Emergenza Covid-19 e diritto alla salute

Sulla gestione dell’emergenza sanitaria dovuta alla pandemia del Covid-19, molteplici sono state, sono e saranno le polemiche, spesso anche fondate. Oltre il livello superficiale della polemica meramente politica o perfino ideologica, tuttavia, esiste il livello più profondo del diritto, il quale richiede una necessaria visione anti-ideologica della realtà e una autentica sensibilità umana. In questo senso, la pandemia non soltanto ha posto sotto stress libertà, valori e meccanismi che si ritenevano consolidati e ben funzionanti secondo la tradizione della democrazia e dello Stato di diritto occidentale, ma ha anche messo in crisi l’effettiva tutela di alcuni diritti fondamentali come il diritto alla salute. In questo senso, si pensi, alla decisione adottata lo scorso ottobre dall’Accademia svizzera delle Scienze mediche e dalla Società svizzera di Medicina intensiva le quali hanno elaborato un protocollo, secondo cui individuare quattro categorie di pazienti da escludere dalle terapie intensive nel caso di incremento di accessi alle stesse. Le categorie individuate sono i soggetti di età superiore agli 85 anni; quelli di età superiore ai 75 anni con insufficienze renale cronica, cirrosi epatica, o insufficienza cardiaca; quelli in arresto cardiocircolatorio; quelli con malattie degenerative allo stadio finale. Poca attenzione è stata posta dalla stampa nazionale e internazionale a tale vicenda che, sebbene riguardi la Svizzera, costituisce un precedente significativo – e potenzialmente emulabile – nello scenario globale della gestione dell’attuale crisi sanitaria mondiale.
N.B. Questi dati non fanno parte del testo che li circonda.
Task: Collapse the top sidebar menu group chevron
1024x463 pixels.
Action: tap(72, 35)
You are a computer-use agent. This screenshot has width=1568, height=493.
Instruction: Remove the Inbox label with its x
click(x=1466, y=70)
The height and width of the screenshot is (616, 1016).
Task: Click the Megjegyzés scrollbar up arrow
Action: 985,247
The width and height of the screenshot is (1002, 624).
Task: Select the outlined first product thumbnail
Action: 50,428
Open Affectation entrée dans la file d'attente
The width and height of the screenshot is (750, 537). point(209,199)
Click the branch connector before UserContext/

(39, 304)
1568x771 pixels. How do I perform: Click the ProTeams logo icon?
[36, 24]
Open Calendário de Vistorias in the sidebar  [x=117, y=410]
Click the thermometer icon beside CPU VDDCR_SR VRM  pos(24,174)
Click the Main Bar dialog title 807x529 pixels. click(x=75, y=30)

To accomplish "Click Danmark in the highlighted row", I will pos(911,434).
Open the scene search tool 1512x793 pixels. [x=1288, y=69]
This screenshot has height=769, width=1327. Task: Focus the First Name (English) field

Alla luce di ciò, ci si chiede: si può sacrificare il diritto alla salute e perfino il diritto alla vita di soggetti che pur anziani o disabili non hanno espresso un consenso in tale direzione? Il principio di autodeterminazione – vero totem della cultura giuridica, politica ed etica del mondo occidentale contemporaneo – viene radicalmente negato? In virtù di cosa? Per motivi contabili? Per motivi economici? In un’ottica liberale, per esempio, un anziano che per tutta la vita è stato costretto a sopportare un alto gravame fiscale, sostentando il sistema sanitario pubblico, non avrebbe diritto – forse perfino più degli altri – ad accedere a quei servizi che ha “finanziato” per tutta una intera vita e di cui ha bisogno per di più durante una grave crisi sanitaria come quella attuale? In un’ottica socialista, ancora per esempio, può accettarsi che un soggetto socialmente vulnerabile possa veder compresso, o perfino soppresso, il proprio diritto di esistere e di tutelare la propria integrità psico-fisica poiché, per motivi economici, non sono stati potenziati i reparti di terapia intensiva così da garantire una eguale protezione di un fondamentale diritto umano quale è quello alla salute? In un’ottica cristiana, ancora per esempio, è possibile ignorare l’esempio del buon samaritano, che aiuta in modo gratuito e disinteressato il suo prossimo più fragile, facendo degli ospedali degli enti più attenti alle ragioni contabili aziendali e dei medici dei burocrati “econometrici”, piuttosto che alle ragioni etiche umane alla base della professione medica? Oltre a ciò, su cui ciascuno può opinare in base al proprio credo politico o religioso, su tutti si impone l’oggettività dell’ottica autenticamente giuridica.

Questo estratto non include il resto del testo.